The prototype Tamar was built in 2000 and was used for trials until 2006. It was sold in December 2008 to Kent Police, becoming Princess Alexandra III, the force's permanent maritime vessel operating out of Sheerness. The first production boat, Haydn Miller entered service at Tenby in March 2006. A few of the early boats suffered problems such as fuel leaking under the floor of the engine room around hydraulic lines. These boats were recalled and the problems rectified.
The 27th and last Tamar Class lifeboat, allocated to The Mumbles, was launched 12 March 2013 in Devonport Dockyard and after sea trials was handed over to the RNLI on 21 May 2013. 14 lifeboat stations keep Tamars moored afloat, 13 launch them down slipways, and the remaining 4 form a Relief Fleet to cover when boats are unavailable for service.

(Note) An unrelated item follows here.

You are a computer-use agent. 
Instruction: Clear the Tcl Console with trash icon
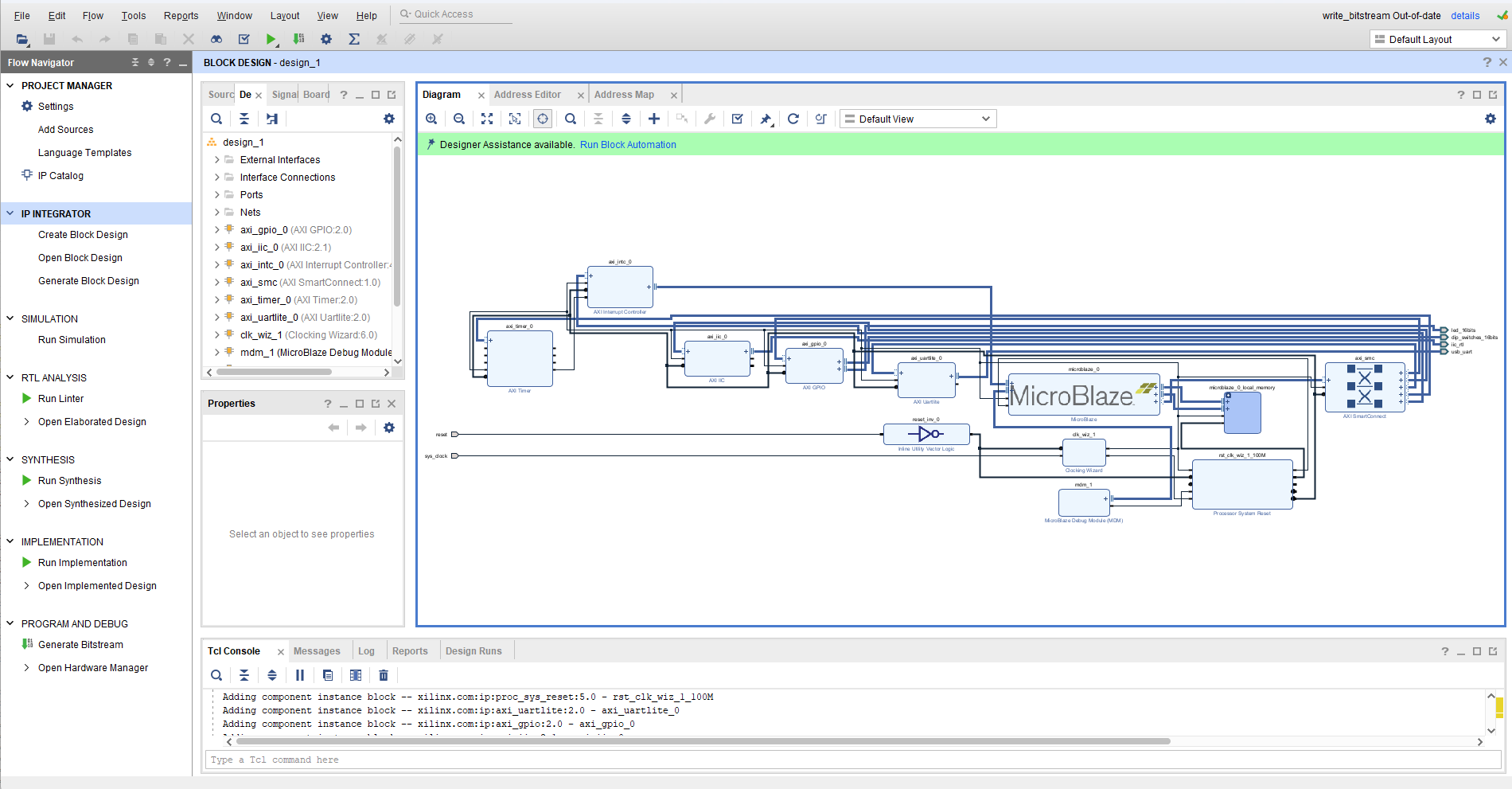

The Tamar has a new design of crew workstation with seats that can move up and down 20 centimetres (7.9 in) as the boat passes through rough seas at high speed, and a networked computerised Systems and Information Management System (SIMS) which allows the crew to monitor and control the boat entirely from within the wheelhouse. The coxswain and helmsman have seat-mounted throttles, trackerball and joystick controls of the rudder. Alternatively the boat may be monitored and controlled by two controls on the bridge: Dual throttle controls and joystick on the left; dual throttle, wheel and control-screen on the right. All aspects of the vessel may also be controlled from this position.

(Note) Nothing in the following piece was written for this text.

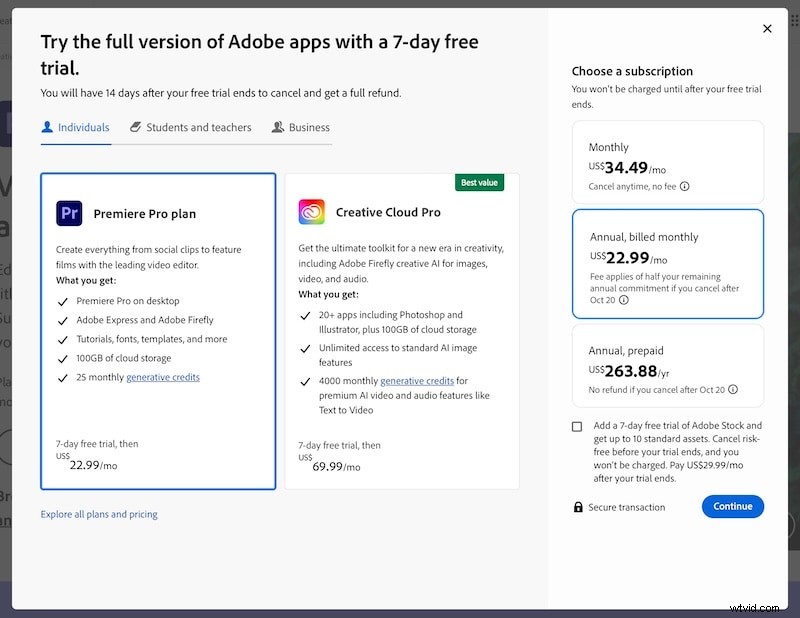Click the briefcase icon on the Business tab

[277, 127]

The lifeboat is completely water-tight allowing it to self-right with up to 60 people on board. The boat has the potential to carry a maximum of 120 passengers on board, but without self-righting capability. The Survivors Space has room for 10 sitting and 8 standing. The Survivors Space is accessed either through the Wheelhouse or the fore deck Emergency Escape Hatch.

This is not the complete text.